The great end of all those arts is, to make an impression on the imagination and the feeling. The imitation of nature frequently does this. Sometimes it fails, and something else succeeds. I think therefore the true test of all the arts is not solely whether the production is a true copy of nature, but whether it answers the end of art, which is to produce a pleasing effect upon the mind.

It remains only to speak a few words of architecture, which does not come under the denomination of an imitative art. It applies itself, like music (and I believe we may add poetry), directly to the imagination, without the intervention of any kind of imitation.

There is in architecture, as in painting, an inferior branch of art, in which the imagination appears to have no concern. It does not, however, acquire the name of a polite and liberal art, from its usefulness, or administering to our wants or necessities, but from some higher principle: we are sure that in the hands of a man of genius it is capable of inspiring sentiment, and of filling the mind with great and sublime ideas.

It may be worth the attention of artists to consider what materials are in their hands, that may contribute to this end; and whether this art has it not in its power to address itself to the imagination with effect, by more ways than are generally employed by architects.

To pass over the effect produced by that general symmetry and proportion, by which the eye is delighted, as the ear is with music, architecture certainly possesses many principles in common with poetry and painting. Among those which may be reckoned as the first is that of affecting the imagination by means of association of ideas. Thus, for instance, as we have naturally a veneration for antiquity, whatever building brings to our remembrance ancient customs and manners, such as the castles of the barons of ancient chivalry, is sure to give this delight. Hence it is that towers and battlements[23] are so often selected by the painter and the poet, to make a part of the composition of their ideal landscape; and it is from hence in a great degree, that in the buildings of Vanbrugh, who was a poet as well as an architect, there is a greater display of imagination than we shall find perhaps in any other, and this is the ground of the effect we feel in many of his works, notwithstanding the faults with which many of them are justly charged. For this purpose, Vanbrugh appears to have had recourse to some of the principles of the Gothic architecture; which, though not so ancient as the Grecian, is more so to our imagination, with which the artist is more concerned than with absolute truth.

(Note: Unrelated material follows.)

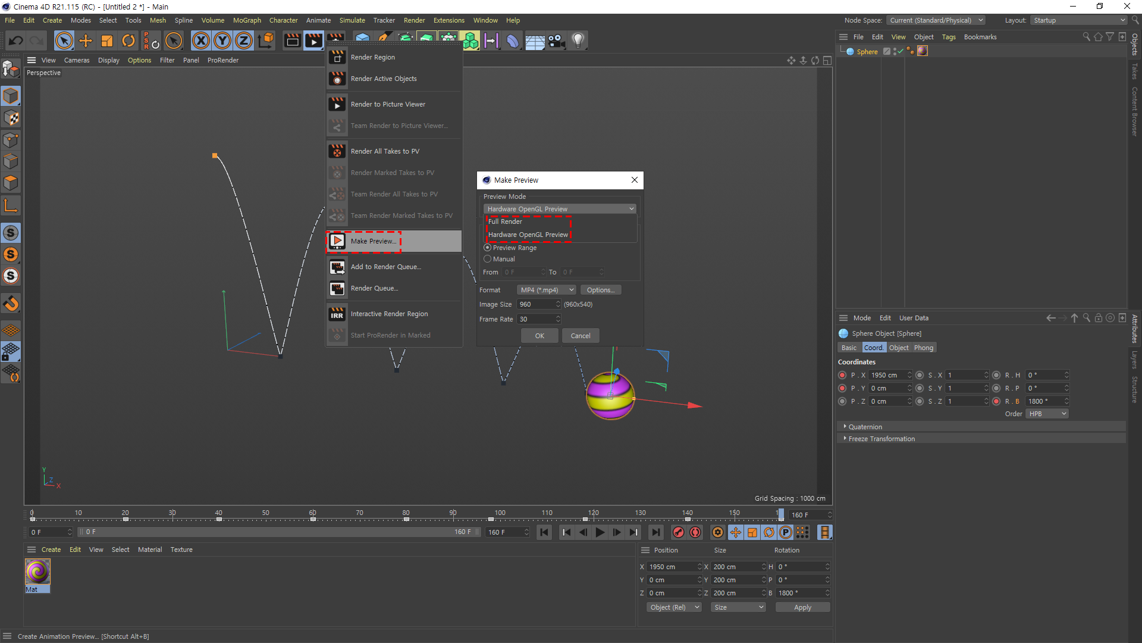Expand the Quaternion section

The barbaric splendour of those Asiatic buildings, which are now publishing by a member of this Academy,[24] may possibly, in the same manner, furnish an architect, not with models to copy, but with hints of composition and general effect, which would not otherwise have occurred.

It is, I know, a delicate and hazardous thing (and as such I have already pointed it out), to carry the principles of one art to another, or even to reconcile in one object the various modes of the same art, when they proceed on different principles. The sound rules of the Grecian architecture are not to be lightly sacrificed. A deviation from them, or even an addition to them, is like a deviation or addition to, or from, the rules of other arts,—fit only for a great master, who is thoroughly conversant in the nature of man, as well as all combinations in his own art.

It may not be amiss for the architect to take advantage sometimes of that to which I am sure the painter ought always to have his eyes open, I mean the use of accidents; to follow when they lead, and to improve them, rather than always to trust to a regular plan. It often happens that additions have been made to houses, at various times, for use or pleasure. As such buildings depart from regularity, they now and then acquire something of scenery by this accident, which I should think might not unsuccessfully be adopted by an architect, in an original plan, if it does not too much interfere with convenience. Variety and intricacy is a beauty and excellence in every other of the arts which address the imagination; and why not in architecture?

The forms and turnings of the streets of London, and other old towns, are produced by accident, without any original plan or design; but they are not always the less pleasant to the walker or spectator, on that account. On the contrary, if the city had been built on the regular plan of Sir Christopher Wren, the effect might have been, as we know it is in some new parts of the town, rather unpleasing; the uniformity might have produced weariness, and a slight degree of disgust.